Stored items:
____________
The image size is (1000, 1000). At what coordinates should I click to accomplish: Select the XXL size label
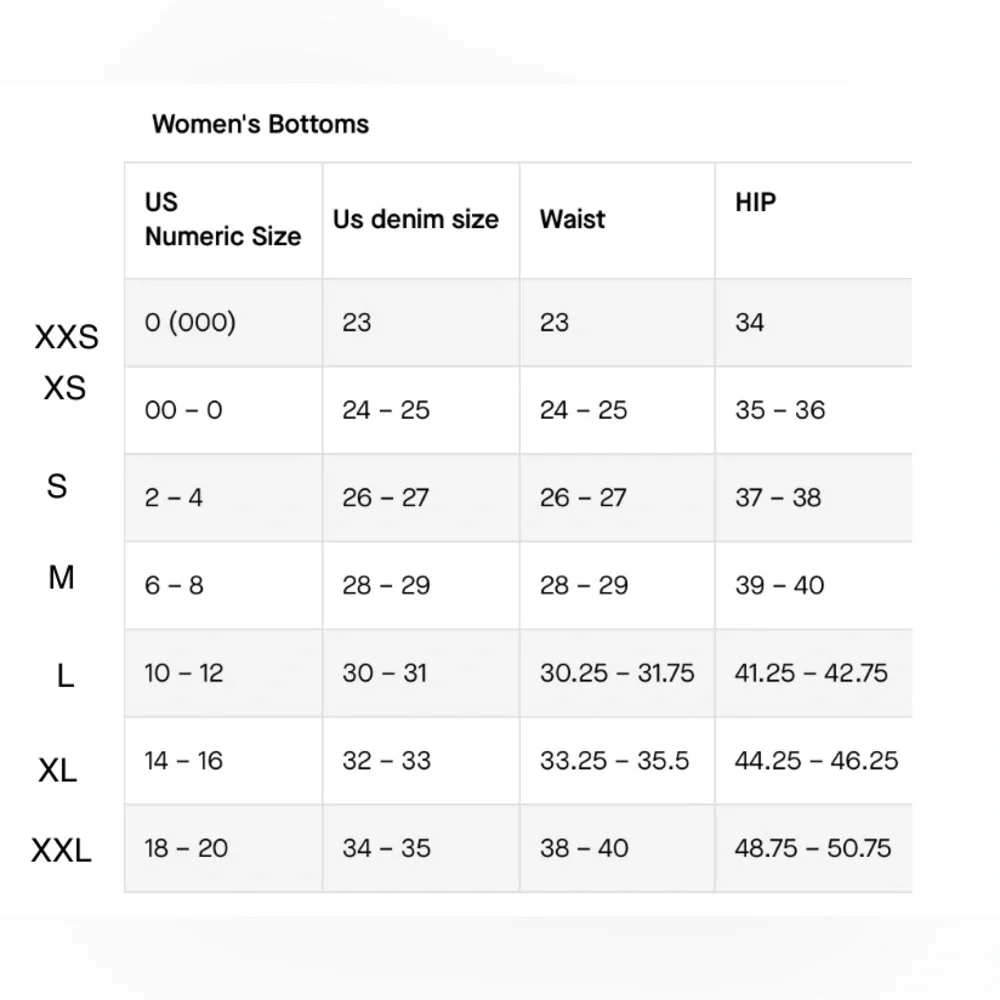[x=61, y=850]
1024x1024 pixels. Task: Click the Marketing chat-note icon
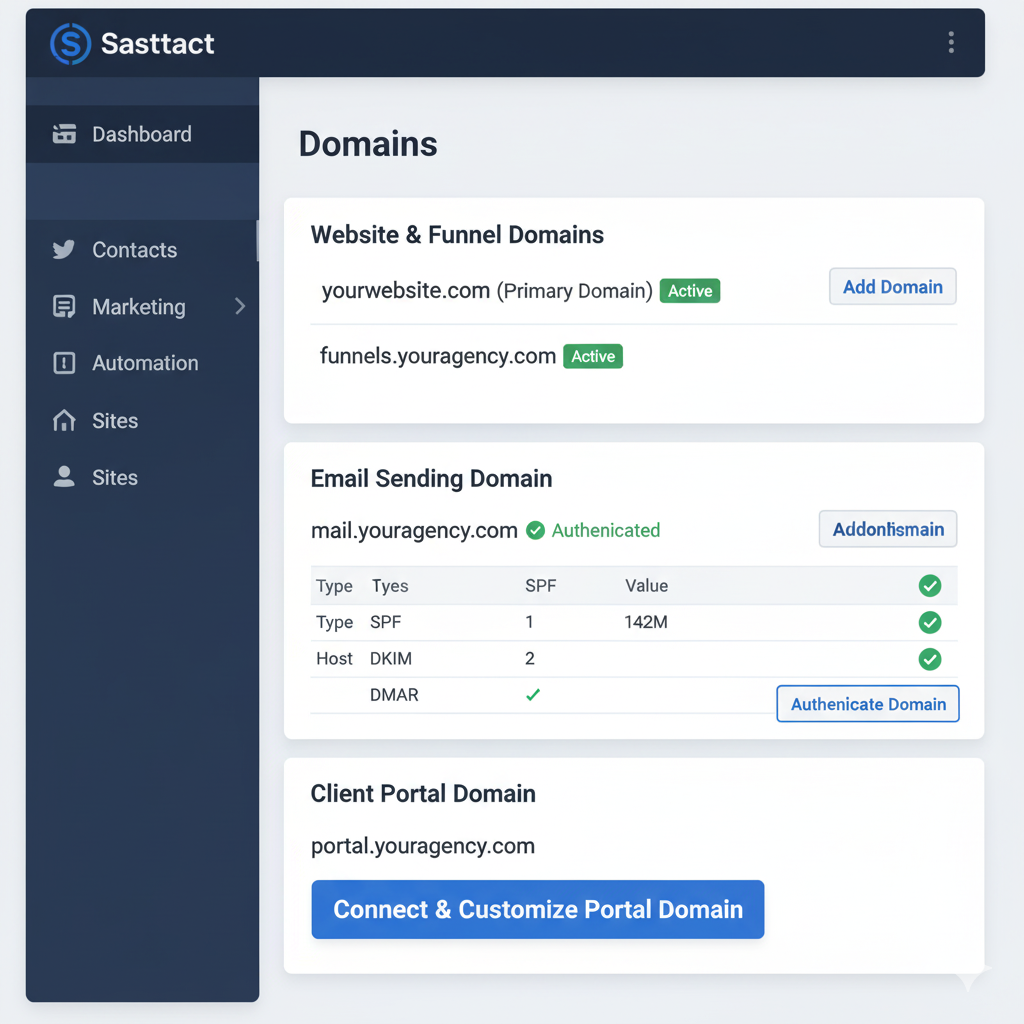pyautogui.click(x=64, y=307)
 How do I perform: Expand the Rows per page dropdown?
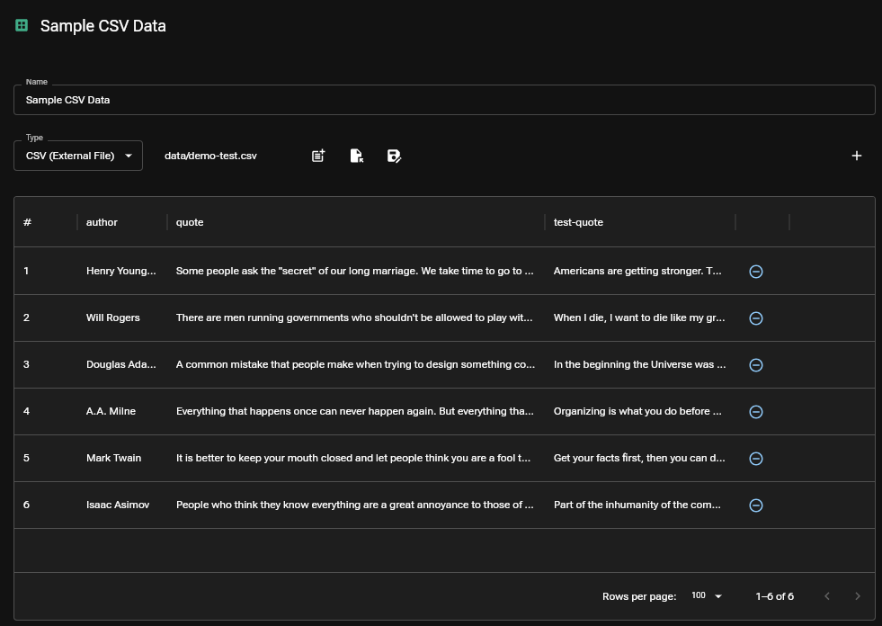706,596
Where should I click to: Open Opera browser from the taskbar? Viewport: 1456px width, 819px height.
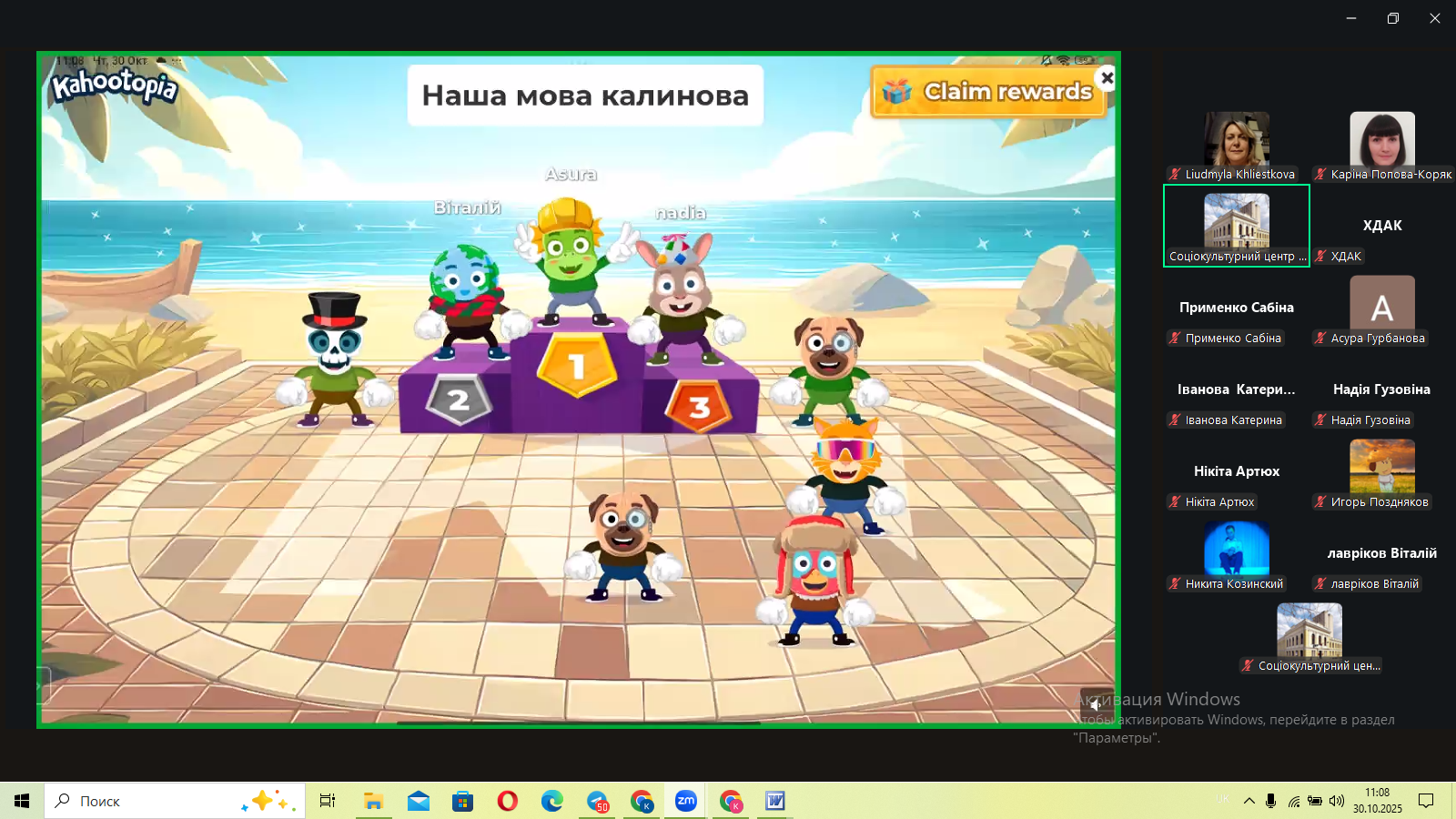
____________
Omit each image and transcribe the remaining records word for word.

The image size is (1000, 1000). At what coordinates should I click to accomplish: Select the XXL size label
[x=61, y=850]
1024x1024 pixels. Task: Click the Marketing chat-note icon
pyautogui.click(x=64, y=307)
 How do I perform: Expand the Rows per page dropdown?
706,596
Where should I click to: Open Opera browser from the taskbar? Viewport: 1456px width, 819px height.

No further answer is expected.